The oldest reported examples seemingly are mercury halides $\ce{HgXY}$.

  • $\ce{HgClI}$ was prepared by iodination of solid $\ce{HgCl2}$
  • $\ce{HgBrCl}$ was obtained from the chlorination of an ethanolic suspension of $\ce{HgBr2}$
  • $\ce{HgBrI}$ was prepared by mixing ethanolic solutions of $\ce{HgBr2}$ and $\ce{HgI2}$

The crystal structure of $\ce{Cs6Cl3[Fe(CN)6].H2O}$ has been reported.

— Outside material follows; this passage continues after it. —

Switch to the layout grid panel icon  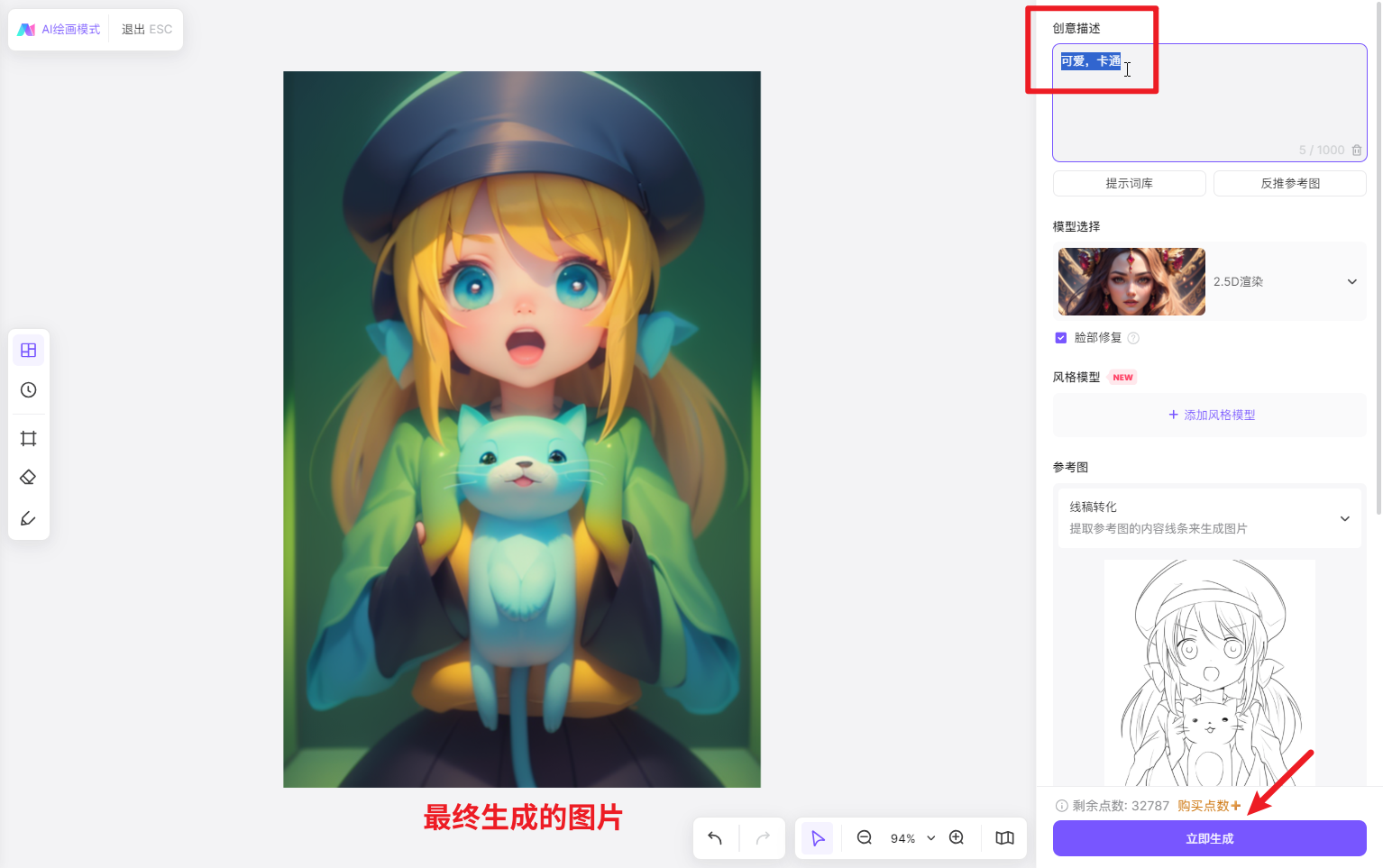[28, 349]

Passing $\ce{H2S}$ through solutions of oxidosulfido molybdates and tungstates let to various mixed salts with halide, hydrogen sulfide and thiosulfate as additional anions beside the trisulfidometalates $\ce{[MoOS3]^{2−}}$ and $\ce{[WOS3]^{2−}}$.

But the concept isn't limited to inorganic chemistry.

The crystal structures of mixed salts of amino acids with different anions were reported.

From the field of organic conductor research, salts of BEDT-TTF (bis(ethylenedithio)tetrathiafulvalene) with mixed anions of $\ce{[CuBr2]-}$ and $\ce{[CuCl2]-}$ are known.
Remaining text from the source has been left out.